Clustering is an important tool in data analysis, with K-means being popular for its simplicity and versatility. However, it cannot handle non-linearly separable clusters. Kernel K-means addresses this limitation but requires a large kernel matrix, making it computationally and memory intensive. Prior work has accelerated Kernel K-means by formulating it using sparse linear algebra primitives and implementing it on a single GPU. However, that approach cannot run on datasets with more than approximately 80,000 samples due to limited GPU memory. In this work, we address this issue by presenting a suite of distributed-memory parallel algorithms for large-scale Kernel K-means clustering on multi-GPU systems. Our approach maps the most computationally expensive components of Kernel K-means onto communication-efficient distributed linear algebra primitives uniquely tailored for Kernel K-means, enabling highly scalable implementations that efficiently cluster million-scale datasets. Central to our work is the design of partitioning schemes that enable communication-efficient composition of the linear algebra primitives that appear in Kernel K-means. Our 1.5D algorithm consistently achieves the highest performance, enabling Kernel K-means to scale to data one to two orders of magnitude larger than previously practical. On 256 GPUs, it achieves a geometric mean weak scaling efficiency of $79.7\%$ and a geometric mean strong scaling speedup of $4.2\times$. Compared to our 1D algorithm, the 1.5D approach achieves up to a $3.6\times$ speedup on 256 GPUs and reduces clustering time from over an hour to under two seconds relative to a single-GPU sliding window implementation. Our results show that distributed algorithms designed with application-specific linear algebraic formulations can achieve substantial performance improvement.

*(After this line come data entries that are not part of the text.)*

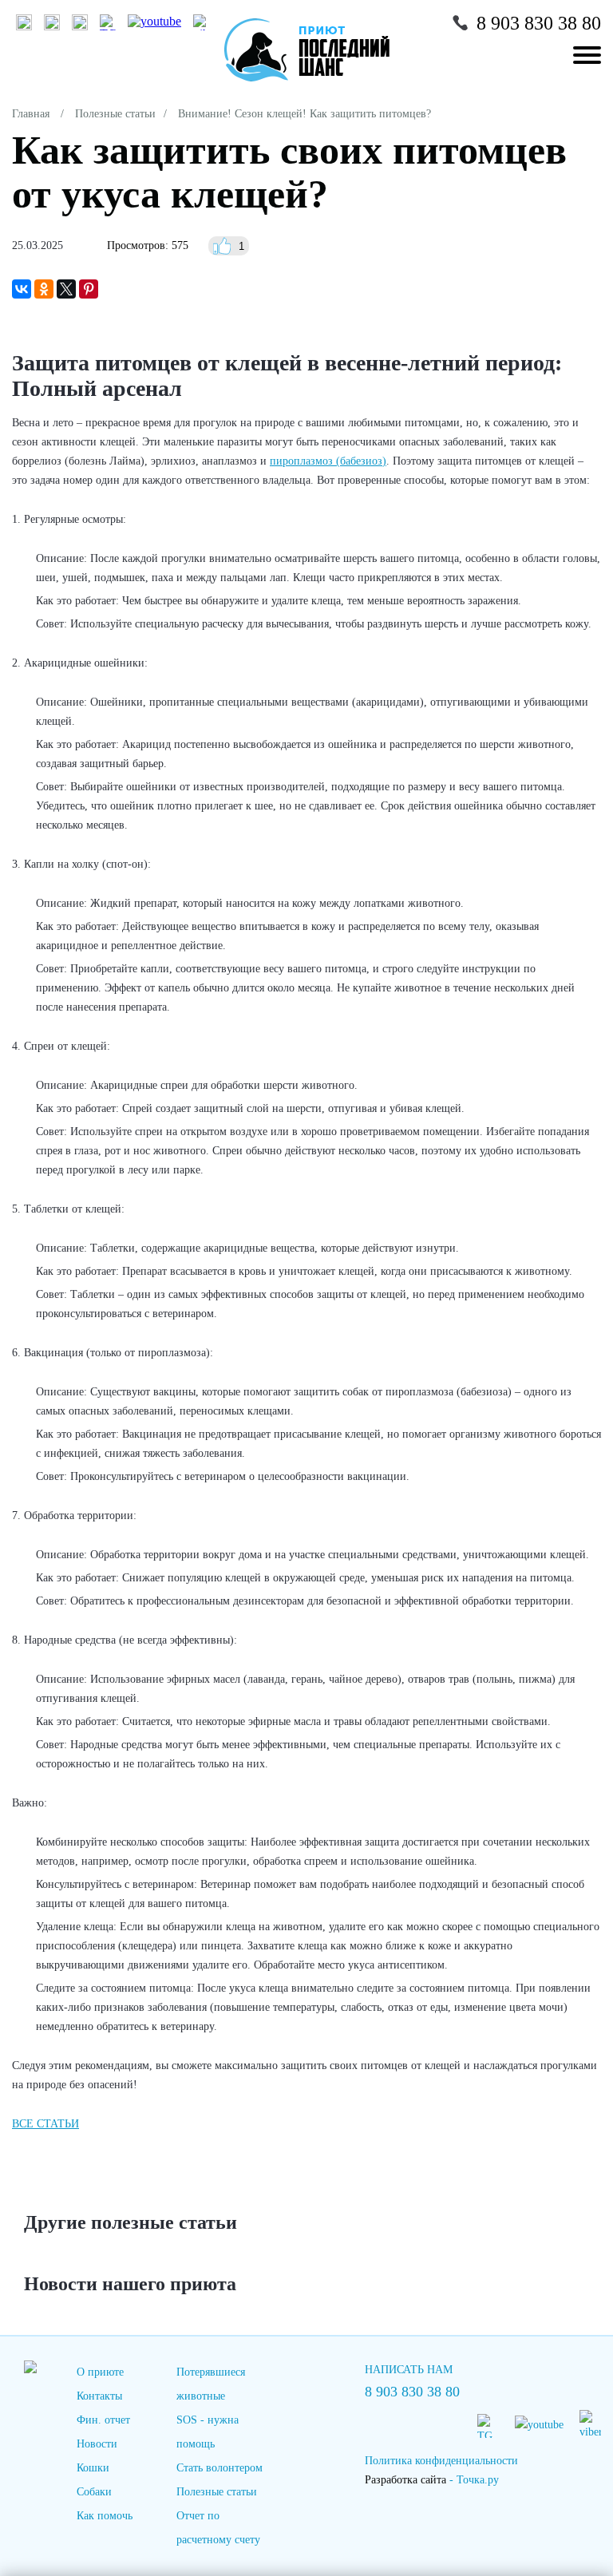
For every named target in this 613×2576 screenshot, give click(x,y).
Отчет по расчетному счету (218, 2528)
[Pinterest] (88, 289)
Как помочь (104, 2516)
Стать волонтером (219, 2468)
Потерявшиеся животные (210, 2384)
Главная (30, 114)
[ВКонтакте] (21, 289)
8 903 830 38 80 (539, 23)
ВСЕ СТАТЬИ (45, 2124)
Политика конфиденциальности (441, 2461)
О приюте (100, 2372)
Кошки (93, 2468)
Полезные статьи (115, 114)
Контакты (99, 2396)
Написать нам (409, 2370)
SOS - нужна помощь (207, 2432)
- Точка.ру (432, 2480)
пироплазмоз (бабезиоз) (328, 461)
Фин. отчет (103, 2420)
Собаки (94, 2492)
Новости (97, 2444)
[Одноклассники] (43, 289)
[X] (66, 289)
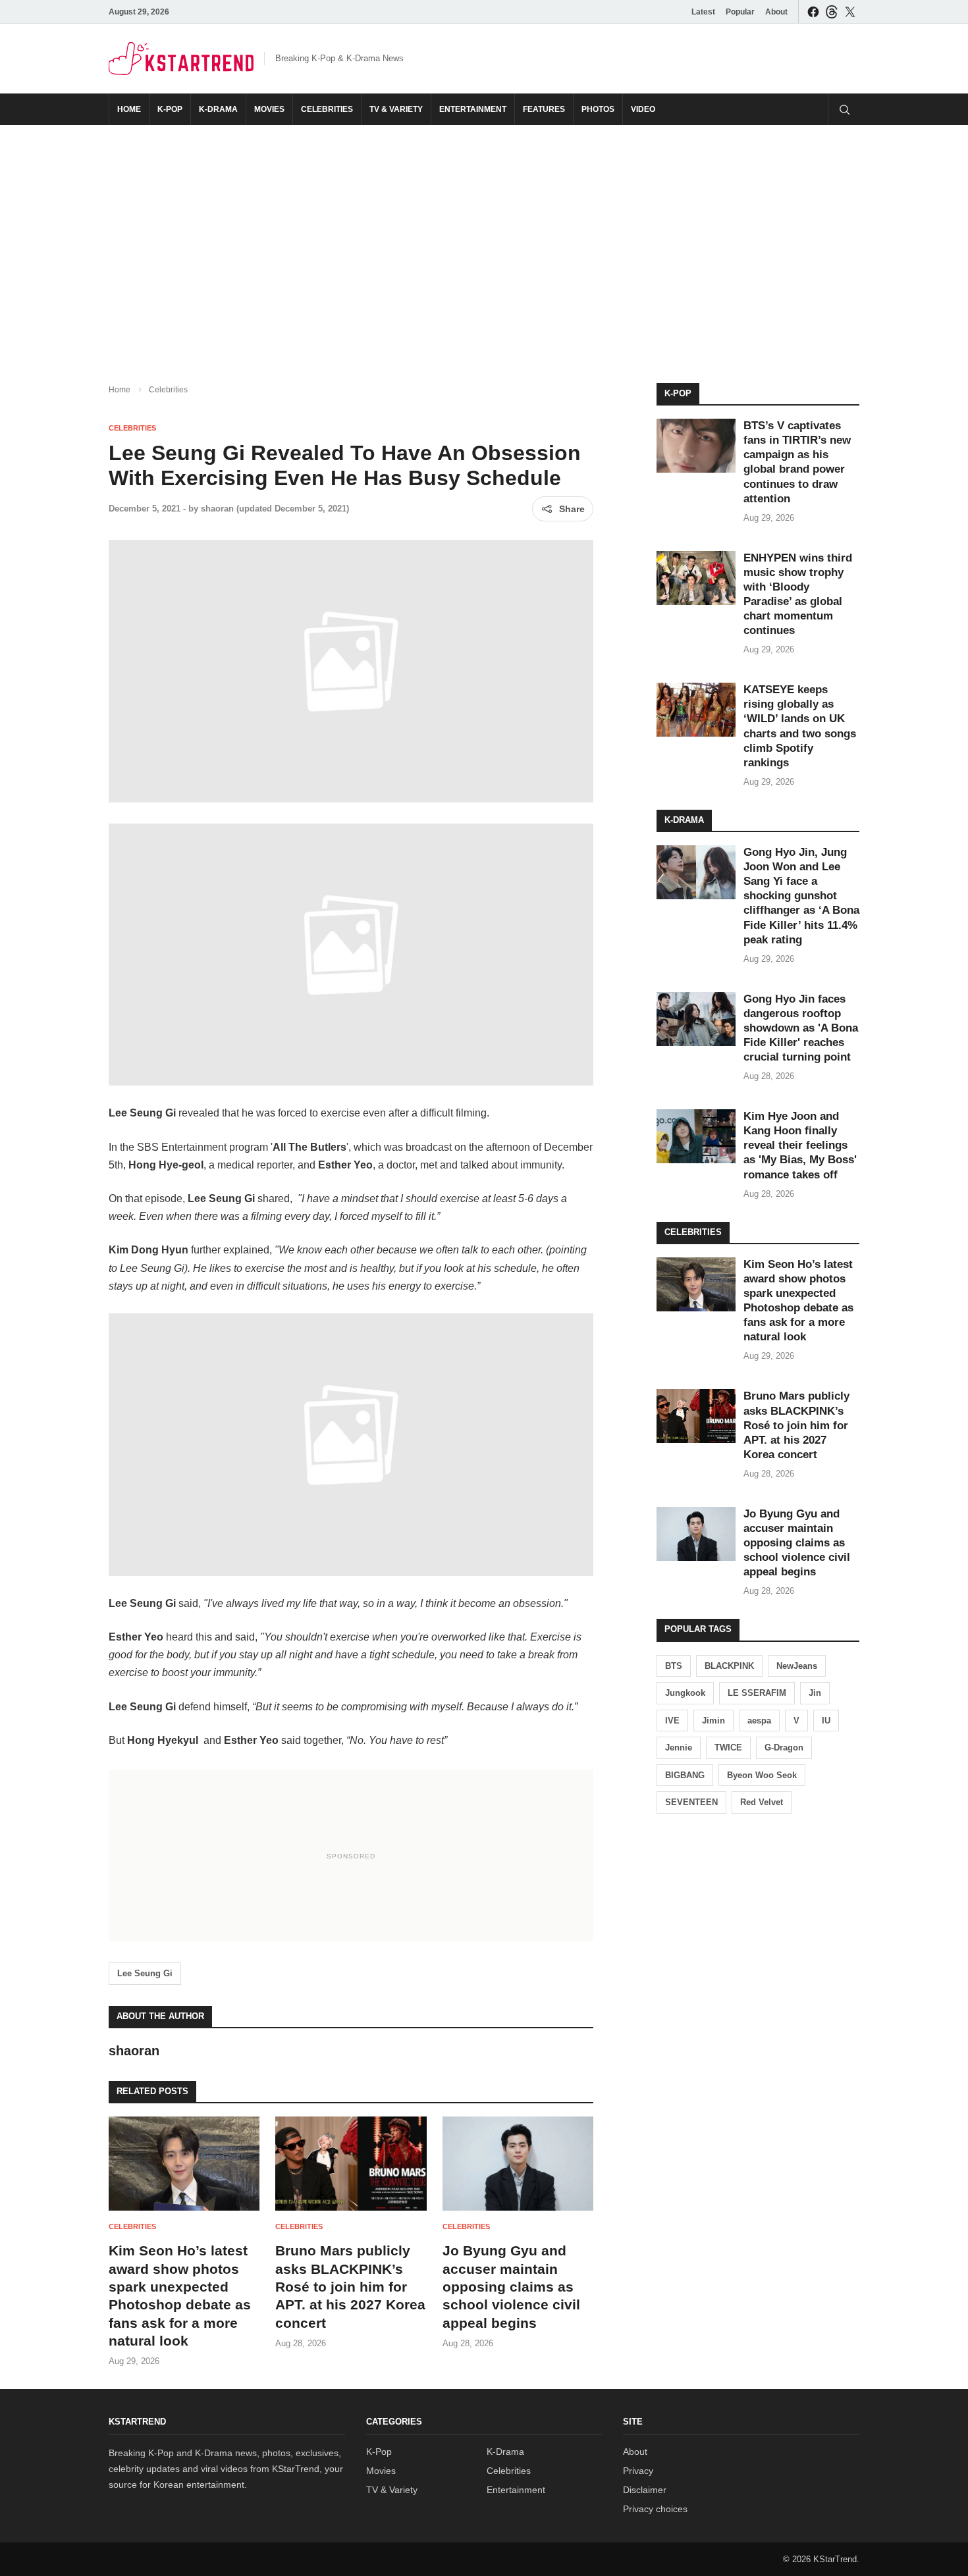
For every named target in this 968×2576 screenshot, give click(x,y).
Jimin (713, 1720)
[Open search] (843, 109)
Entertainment (472, 109)
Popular (740, 11)
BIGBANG (685, 1775)
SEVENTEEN (691, 1802)
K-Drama (218, 109)
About (776, 11)
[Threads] (831, 11)
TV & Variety (396, 109)
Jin (815, 1693)
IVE (672, 1720)
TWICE (728, 1747)
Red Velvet (761, 1802)
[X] (850, 11)
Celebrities (327, 109)
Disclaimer (644, 2489)
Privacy (638, 2470)
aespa (759, 1720)
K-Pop (169, 109)
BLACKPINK (729, 1666)
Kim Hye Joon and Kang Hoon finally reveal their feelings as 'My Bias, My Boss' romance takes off (800, 1145)
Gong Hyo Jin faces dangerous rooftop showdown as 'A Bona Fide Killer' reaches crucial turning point (800, 1028)
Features (544, 109)
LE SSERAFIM (757, 1693)
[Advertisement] (484, 243)
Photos (597, 109)
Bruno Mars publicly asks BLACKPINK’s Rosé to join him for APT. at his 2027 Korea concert (350, 2286)
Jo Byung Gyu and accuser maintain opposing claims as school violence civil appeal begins (511, 2286)
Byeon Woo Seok (762, 1775)
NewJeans (796, 1666)
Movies (269, 109)
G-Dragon (784, 1747)
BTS (673, 1666)
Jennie (678, 1747)
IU (826, 1720)
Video (643, 109)
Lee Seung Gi (145, 1973)
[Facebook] (813, 11)
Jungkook (685, 1693)
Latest (703, 11)
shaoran (217, 508)
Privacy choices (655, 2509)
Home (129, 109)
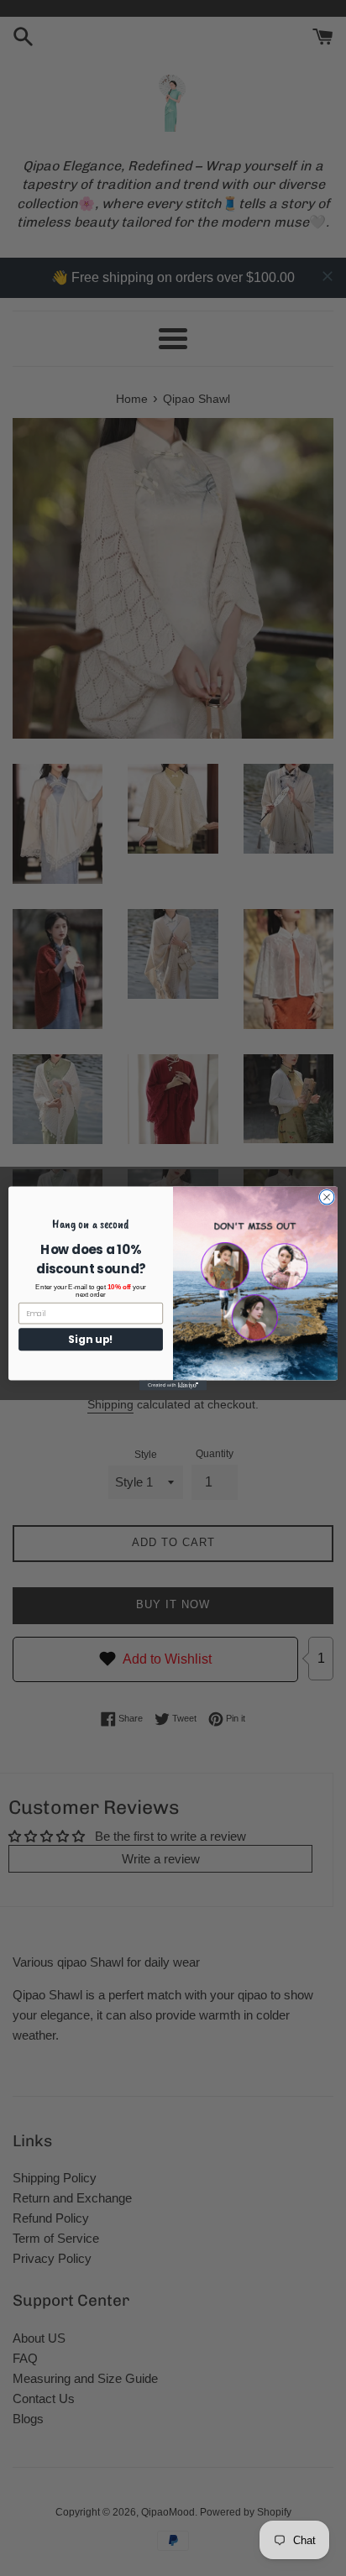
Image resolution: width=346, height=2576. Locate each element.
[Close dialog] (326, 1196)
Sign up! (91, 1339)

翻译：聚类是数据分析中的重要工具，其中K均值算法因其简洁性和通用性而广受欢迎。然而，该方法无法处理非线性可分的聚类簇。核K均值算法解决了这一局限性，但需要构建庞大的核矩阵，导致计算和内存开销巨大。先前的研究通过将核K均值表述为稀疏线性代数原语并在单GPU上实现，加速了该算法。然而，由于GPU内存限制，该方法无法处理超过约80,000个样本的数据集。本研究通过提出一套面向多GPU系统的分布式内存并行算法，解决了大规模核K均值聚类的扩展性问题。我们的方法将核K均值中计算代价最高的组件映射到专为核K均值定制的通信高效分布式线性代数原语上，实现了可高效处理百万级数据集的强可扩展性方案。本工作的核心在于设计了支持核K均值中线性代数原语通信高效组合的数据划分方案。我们提出的1.5D算法始终保持着最优性能，使核K均值能够处理比以往方法大一到两个数量级的数据。在256个GPU上，该算法实现了79.7%的几何平均弱扩展效率与4.2倍的几何平均强扩展加速比。相较于我们的一维算法，1.5D方法在256个GPU上最高可获得3.6倍的加速，并将聚类时间从单GPU滑动窗口实现的超过一小时缩短至两秒以内。实验结果表明，采用面向特定应用的线性代数表述设计的分布式算法能够实现显著的性能提升。